**Extracto del documento:**

○ ○ ○

El asunto ha aflorado varias veces, como un pequeño Guadiana, en el escenario político catalán de las dos últimas décadas. Por ejemplo, durante la impaciente vela de armas del Partido Popular antes de conquistar La Moncloa, allá por los años 1994-95, cuando, por una parte, José María Aznar fichó al ex convergente Pepe Trias de Bes como si éste fuese el mismísimo Cambó redivivo, y por otra, estuvo cortejando a Josep Antoni Duran Lleida y atribuyendo a las gentes de Unió Democràtica el papel de nacionalistas buenos, frente al felipista e intratable Pujol. La cosa reapareció en otros términos una vez que el PP hubo alcanzado la mayoría absoluta. Entonces, en mayo de 2000 y de nuevo a finales de 2001, Aznar ofreció a Convergència i Unió diversas carteras ministeriales a cambio de que CiU aceptara incorporarse a un proyecto común de centro reformista y de alcance estatal, dejando atrás las viejas reivindicaciones nacionalistas.

Del presunto "modelo navarro" sólo hay una cosa que sí tenemos motivos para envidiar: el concierto económico

Aludo, como tal vez ya habrán adivinado, a la tesis según la cual, puesto que al parecer comparten un mismo modelo de sociedad y unos planteamientos económicos semejantes, el centro-derecha nacionalista y la derecha estatalista deberían, en Cataluña, constituir una sola formación política. Dotada de personalidad propia, desde luego, pero incardinada en el Partido Popular español. A la hora de ejemplificar las bondades de esa fórmula, se solían evocar el modelo bávaro (la relación de complementariedad entre la CSU local y la CDU alemana) o, mejor aún -al fin y al cabo, pilla más cerca-, el modelo navarro, el feliz acuerdo sellado en 1991 entre el PP y la Unión del Pueblo Navarro (UPN). Pues bien, la receta bávara vive horas electoralmente bajas; en cuanto al matrimonio PP-UPN, se halla en fase de divorcio.

Las razones inmediatas -tal vez sería mejor decir los pretextos- de ese divorcio son harto conocidas: el partido foralista, que gobierna el viejo reino en minoría, quiere asegurarse la benevolencia o el apoyo pasivo de los socialistas en el Parlamento de Pamplona y, para ello, ha resuelto no votar en contra de los Presupuestos Generales del Estado presentados a las Cortes por el PSOE. Para la cúpula madrileña del PP y para sus medios afines, se trata de una "traición", de una ruptura alevosa del pacto de 1991. Los amantes de las teorías conspirativas, por su parte, se han lanzado ya a la tarea: todo es culpa de un conocido empresario hotelero, paisano y amigo de infancia del presidente navarro, Miguel Sanz, que le ha arrastrado a los brazos de Rodríguez Zapatero con la ayuda de los sortilegios de Pepiño Blanco. Sí, ríanse ustedes, que entretanto círculos próximos al PP ya han insinuado un boicoteo a los hoteles de esa cadena.

○ ○ ○

**Tu objetivo:** Prolonga el texto sobre el divorcio entre el PP y UPN a partir de su última frase. No hace falta consultar los datos.

**Extracto de la fuente:**
○ ○ ○

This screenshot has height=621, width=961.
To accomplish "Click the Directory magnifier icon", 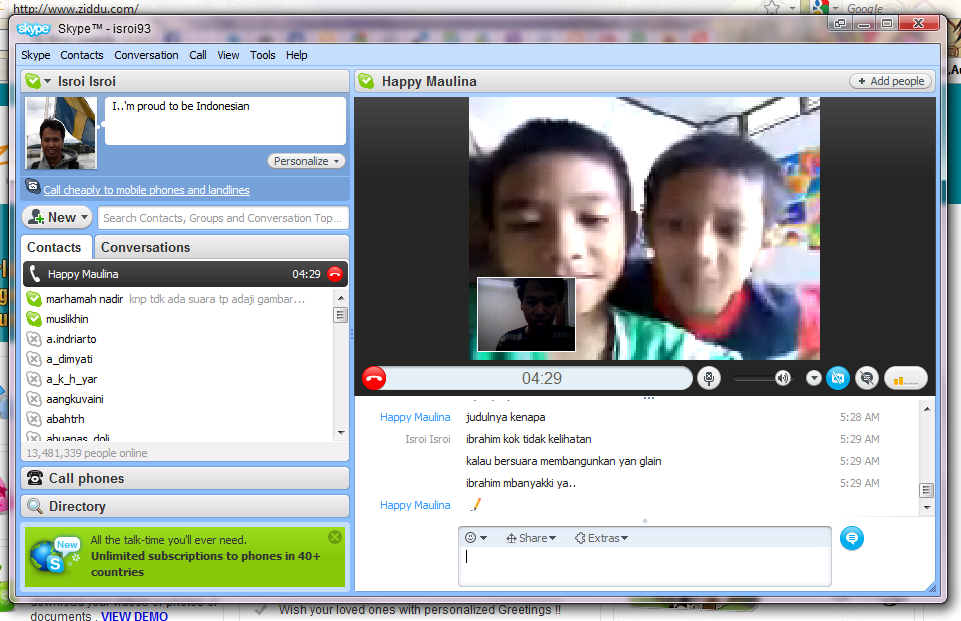I will tap(35, 506).
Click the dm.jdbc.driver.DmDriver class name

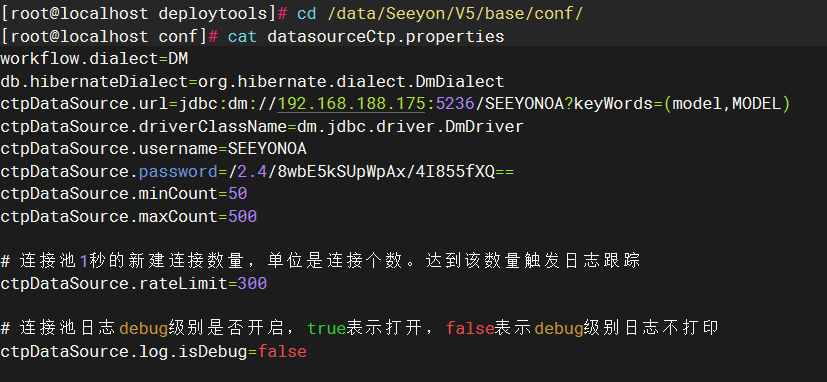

○ ○ ○

**Respuesta al ejercicio:**
Interpretaciones paranoicas y reacciones predemocráticas al margen, las causas de la crisis entre UPN y el PP son a mi juicio mucho más profundas, estructurales, y no circunscritas al escenario navarro. Desde 1979-80 el Estado español ha conocido una acusada transformación jurídico-política e institucional; ha pasado de un unitarismo feroz, de un madrileñocentrismo riguroso en términos de ubicación del poder, a un sistema autonómico de poderes dispersos y policéntricos que ha generado sólidos subsistemas de partidos con carácter territorial, agendas políticas distintas e intereses contrapuestos en una u otra comunidad. No, España no es, al contrario de lo que aseguró demagógicamente José María Aznar, "el país más descentralizado del mundo", pero alberga una veintena de asambleas con poder legislativo, dos o tres regímenes fiscales distintos, al menos cuatro lenguas con rango de oficiales, etcétera.

De los dos grandes partidos estatales, uno -el PSOE- se ha adaptado con dosis desiguales de convicción y de tacticismo a esta nueva realidad. Sin embargo, el otro, el PP, se mantiene filosóficamente refractario a ella, fiel a una cultura política unitaria que concibe el ejercicio del gobierno o de la oposición como en los tiempos de Sagasta o de Maura. Véase, si no, el prurito con que los populares se vanaglorian, en cada campaña electoral, de tener un solo discurso y un solo programa para toda España, y acusan a los socialistas de tener 17. Véase el ordeno y mando cuartelero con que Génova 13 dirige a las organizaciones autonómicas del partido, tenidas por simples terminales de una dirección residente en Madrid. Por hablar de lo que nos resulta más próximo, ¿cuántas veces en las últimas décadas hemos visto los intereses electorales del PP catalán sacrificados y humillados a las conveniencias o a los caprichos de Aznar y de sus sucesores?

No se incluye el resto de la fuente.